Entries about locating items on screens:
______

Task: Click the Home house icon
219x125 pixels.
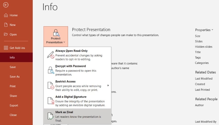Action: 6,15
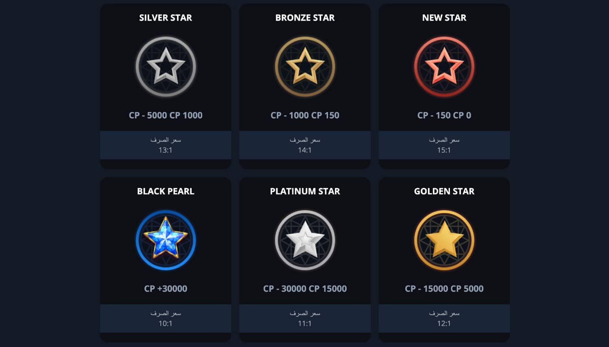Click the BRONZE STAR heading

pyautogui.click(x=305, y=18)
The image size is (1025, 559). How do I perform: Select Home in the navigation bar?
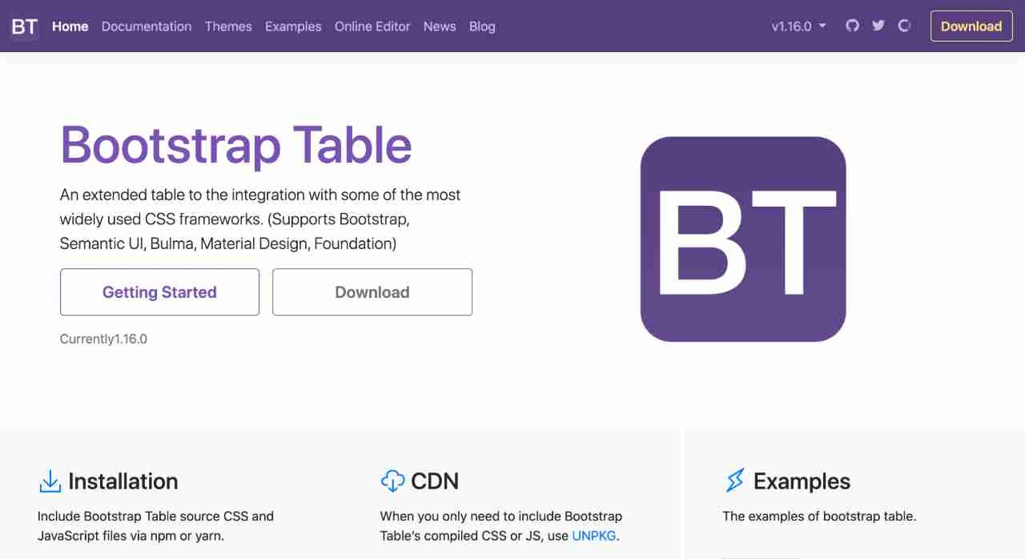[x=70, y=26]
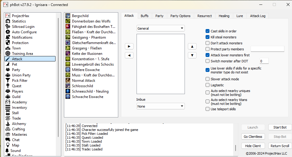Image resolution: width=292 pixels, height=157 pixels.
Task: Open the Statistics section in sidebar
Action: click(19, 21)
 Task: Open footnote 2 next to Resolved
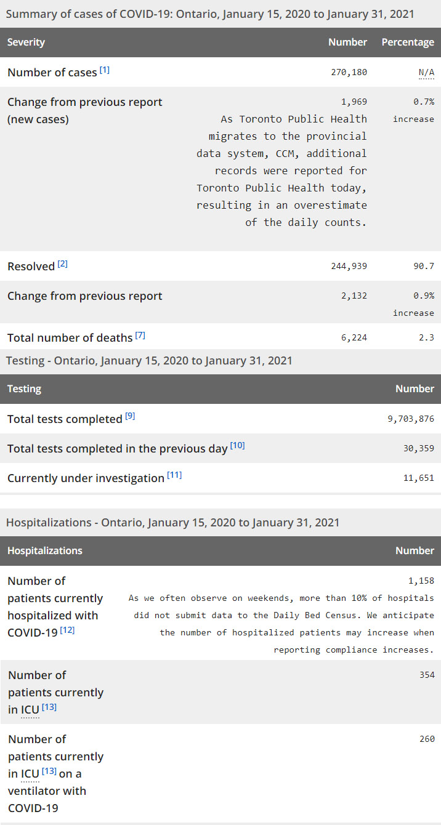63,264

______

What the task asks: Write out every line of the entries above word for word, leaving out the pictures.

Solved exercise:
Task: Click the Home house icon
219x125 pixels.
Action: 6,15
Click the BRONZE STAR heading

pyautogui.click(x=305, y=18)
The image size is (1025, 559). How do I perform: Select Home in the navigation bar?
[x=70, y=26]
Image resolution: width=292 pixels, height=157 pixels.
Task: Open the Statistics section in sidebar
Action: click(19, 21)
 Task: Open footnote 2 next to Resolved
63,264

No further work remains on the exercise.